As such, there has been a steady drumbeat of industry encouragement to move to the more secure HTTPS protocol for all website functions.

We are not going to argue all the points here. Instead we will mention the major constituencies that are advocating for a move to HTTPS and provide you with some pointers. We apologise that these are all so US-centric, but a lot of the web’s global direction does seem to be presaged by US adoption trends.

Google

It is probably easiest to start with Google, since its practices tend to focus the attention of those managing websites.

Back in 2014 Google announced that they would slowly move toward including the use of HTTPS as a ranking signal. In 2015 they upped the ante by announcing that they would start indexing HTTPS versions of pages by default. It looks like in early 2017 they will really start to take the gloves off as they modify their Chrome browser to flag sites that do not use HTTPS as being insecure.

Every top website, evah

It looks like Google’s plan is working too. Their 2016 transparency report shows that most top websites have already transitioned to HTTPS and that this translates to approximately 25% of all web traffic worldwide taking place using HTTPS. Indeed, over 50% of all web pages viewed by desktop users are delivered via HTTPS.

Government agencies

The USA’s Whitehouse issued [a directive instructing all Federal websites to adopt HTTPS]. As of December 2016 64% of federal websites have made the transition.

Libraries

Much of the pressure to move to HTTPS is coming from the library community who have a historical tradition of protecting patron privacy and resisting efforts to censor content. The third principle of the American Library Association’s code of ethics reads:

We protect each library user’s right to privacy and confidentiality with respect to information sought or received and resources consulted, borrowed, acquired or transmitted.

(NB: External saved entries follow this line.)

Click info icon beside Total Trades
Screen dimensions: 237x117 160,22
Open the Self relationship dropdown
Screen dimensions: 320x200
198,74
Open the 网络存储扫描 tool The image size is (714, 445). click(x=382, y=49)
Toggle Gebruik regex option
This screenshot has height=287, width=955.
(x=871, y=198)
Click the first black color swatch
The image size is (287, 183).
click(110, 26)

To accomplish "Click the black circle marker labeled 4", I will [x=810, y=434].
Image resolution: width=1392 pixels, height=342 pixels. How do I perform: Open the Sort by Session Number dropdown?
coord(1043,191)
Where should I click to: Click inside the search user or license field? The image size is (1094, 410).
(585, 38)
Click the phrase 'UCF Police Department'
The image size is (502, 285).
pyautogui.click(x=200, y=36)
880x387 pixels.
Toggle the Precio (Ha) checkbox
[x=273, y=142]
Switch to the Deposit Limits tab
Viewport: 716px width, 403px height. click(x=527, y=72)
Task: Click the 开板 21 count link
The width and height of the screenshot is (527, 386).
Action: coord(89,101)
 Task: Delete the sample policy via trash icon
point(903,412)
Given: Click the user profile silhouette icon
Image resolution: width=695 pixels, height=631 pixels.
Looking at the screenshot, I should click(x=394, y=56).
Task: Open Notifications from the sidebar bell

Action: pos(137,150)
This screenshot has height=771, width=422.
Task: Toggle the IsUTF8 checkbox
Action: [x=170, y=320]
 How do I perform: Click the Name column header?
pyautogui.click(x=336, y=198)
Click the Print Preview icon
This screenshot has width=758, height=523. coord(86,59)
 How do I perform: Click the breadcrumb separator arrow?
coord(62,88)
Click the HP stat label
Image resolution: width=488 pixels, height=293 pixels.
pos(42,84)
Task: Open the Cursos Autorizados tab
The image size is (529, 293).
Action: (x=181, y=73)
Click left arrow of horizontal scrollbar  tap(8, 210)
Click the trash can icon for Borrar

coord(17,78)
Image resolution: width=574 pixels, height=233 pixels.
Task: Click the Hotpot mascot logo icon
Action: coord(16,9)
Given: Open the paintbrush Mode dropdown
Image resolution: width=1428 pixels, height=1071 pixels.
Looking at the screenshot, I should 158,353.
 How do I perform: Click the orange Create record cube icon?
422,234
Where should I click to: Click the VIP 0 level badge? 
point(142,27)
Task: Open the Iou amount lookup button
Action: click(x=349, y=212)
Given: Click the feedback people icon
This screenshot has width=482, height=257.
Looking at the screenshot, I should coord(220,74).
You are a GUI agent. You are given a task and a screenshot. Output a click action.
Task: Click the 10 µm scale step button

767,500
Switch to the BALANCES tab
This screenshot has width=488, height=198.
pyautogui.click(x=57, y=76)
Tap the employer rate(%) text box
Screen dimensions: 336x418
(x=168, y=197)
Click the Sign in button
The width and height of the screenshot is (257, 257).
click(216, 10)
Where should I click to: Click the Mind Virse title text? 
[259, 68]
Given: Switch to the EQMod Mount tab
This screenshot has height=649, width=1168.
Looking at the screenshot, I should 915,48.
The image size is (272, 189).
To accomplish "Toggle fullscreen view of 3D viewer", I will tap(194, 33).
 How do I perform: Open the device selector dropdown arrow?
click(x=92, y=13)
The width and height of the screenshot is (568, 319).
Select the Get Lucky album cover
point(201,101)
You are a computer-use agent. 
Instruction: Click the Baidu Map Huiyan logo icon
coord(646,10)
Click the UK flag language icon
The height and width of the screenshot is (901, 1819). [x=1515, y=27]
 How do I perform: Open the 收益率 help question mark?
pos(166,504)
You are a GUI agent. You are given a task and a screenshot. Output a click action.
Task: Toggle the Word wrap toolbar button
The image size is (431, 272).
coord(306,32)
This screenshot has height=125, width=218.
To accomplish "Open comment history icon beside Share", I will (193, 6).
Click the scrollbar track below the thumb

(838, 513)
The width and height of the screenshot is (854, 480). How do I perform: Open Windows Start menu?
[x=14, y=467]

Recently there has been a major push by the Electronic Frontier Foundation to get libraries to adopt a number of security and privacy practices, including the use of HTTPS by all library systems as well as those used by library vendors.

What are Crossref members doing about HTTPS?

How big an issue is this? How many of our members have moved to HTTPS? How many plan to? Well, we looked at the URLs that are registered with Crossref and we tested them with both protocols. Eventually we will write a blog post detailing our findings – but the highlights are:

  • Slightly fewer than half of the member domains tested only support HTTP.
  • Slightly fewer than half of the member domains tested support both HTTP and HTTPS.
  • About 370 of the member domains tested only support HTTPS.

The transition to HTTPS and the issue of DOI referrals

The HTTP referrer is a piece of information passed on by a browser that indicates the site from which the user navigated.

So, for example, if a user visiting site A clicks on a link which takes them to site B, site B will then record in its logs that a user visited them from site A. Obviously, this is important information for understanding where your web site traffic comes from.

The default rules for referrals are1:

  1. If you link between two sites with the same level of security, all referral information is retained.
  2. When you follow a link from an insecure (HTTP) web site to a secure (HTTPS) site, referral data is passed on to the secure web site.
  3. If you follow a link from a secure (HTTPS) web site to an insecure (HTTP) site, referral data is not passed on to the insecure web site.

So let’s see what the situation would look like with normal links. If we had two sites, A & B, the following table maps the possible combinations of protocols that can be used to link from A to B. So, for example, row #2 reads:

A user browses site A using HTTP and clicks on a HTTPS link to publisher B who hosts their site using HTTPS.

The last column indicates if the referrer information is passed along by the browser. In the case of row #2, the answer is “yes”. The user has navigated from a less secure site to a more secure site.

User views site A using Site A links to site B using Browser reports referrer to site B
HTTP HTTP Yes
HTTP HTTPS Yes
HTTPS HTTP No
HTTPS HTTPS Yes


But this gets a little more complicated with DOIs. In this case publisher A links to publisher B through the DOI system. This means there are two parts to the link. The first (A->doi.org) results in a redirect (A->B). Again we use the last columns to indicate when referrer information is passed along to site B. Again, let’s look at row #2. It reads:

A user browses the site of member A using HTTP and clicks on a HTTP DOI link. The DOI system redirects the browser to member B using an HTTPS link registered with Crossref by member B. The middle column and the last column records whether Crossref and the publisher were able to see referrer information. The answer in both cases is “yes”. In the first case (A->DOI) because the link was from a less secure site (HTTP on A) to a more secure site (HTTPS at DOI). The second case because the link is between two sites at the same security level (HTTP).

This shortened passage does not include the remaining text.